Os prefeitos e secretários dos municípios da Região Metropolitana prevêem dificuldades em ampliar as ruas asfaltadas em 1999, à exceção de Curitiba, que pretende manter as obras no patamar deste ano, apesar dos cortes anunciados. As obras de ampliação nos demais municípios devem ficar por conta de financiamento do Paraná Urbano.
‘‘Todos os municípios estão em dificuldades. Se conseguirem manter sua malha viária já estarão avançando bastante’’, afirma o prefeito de Campo Largo, Newton Puppi, que acredita estar vivendo a pior crise dos últimos 50 anos.
Em seu terceiro mandato, Puppi diz que a crise tem origem no governo federal e critica os cortes, que afetariam as prefeituras diretamente e de formas mais graves. ‘‘Os municípios não têm banco para emitir moeda nem empresas para vender’’, afirma, fazendo referência aos governos estadual e federal.

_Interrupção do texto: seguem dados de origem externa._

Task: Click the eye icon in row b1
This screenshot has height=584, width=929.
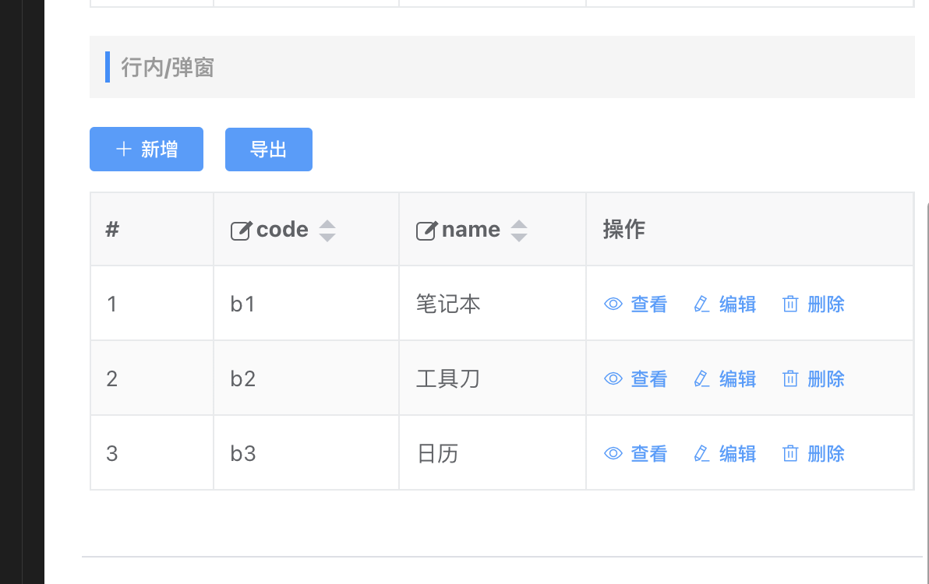Action: pos(613,304)
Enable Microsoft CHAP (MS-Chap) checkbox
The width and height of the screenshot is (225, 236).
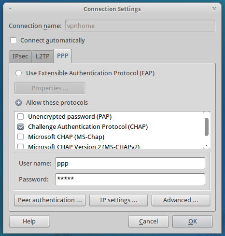(x=21, y=137)
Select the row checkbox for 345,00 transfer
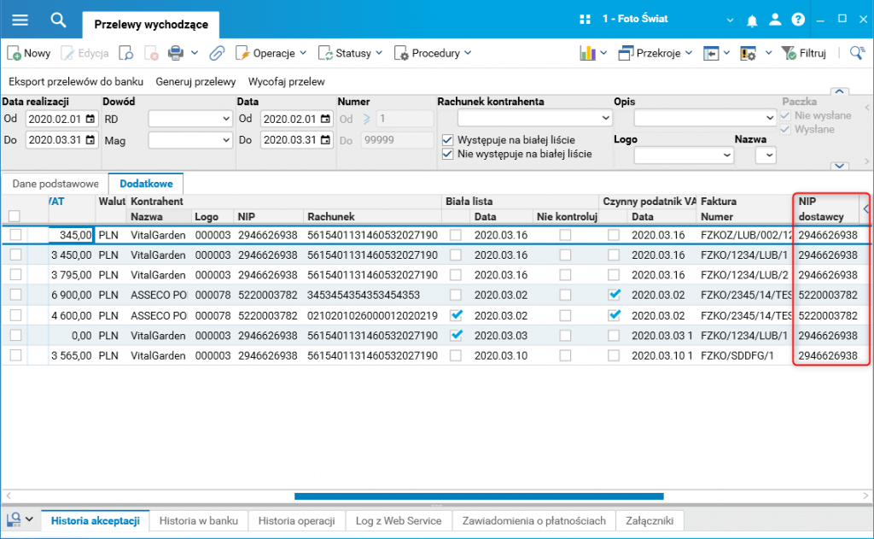874x539 pixels. [15, 235]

Em Colombo, segundo o secretário Ermínio Schluga, o asfaltamento de novas ruas está condicionado ao programa de asfalto comunitário, pago pelos moradores. Em Fazenda Rio Grande, conforme a assessoria de imprensa, programas como o asfalto comunitário não são usados. A Prefeitura não cobra dos moradores porque a maioria não tem condições de pagar. (J.A.)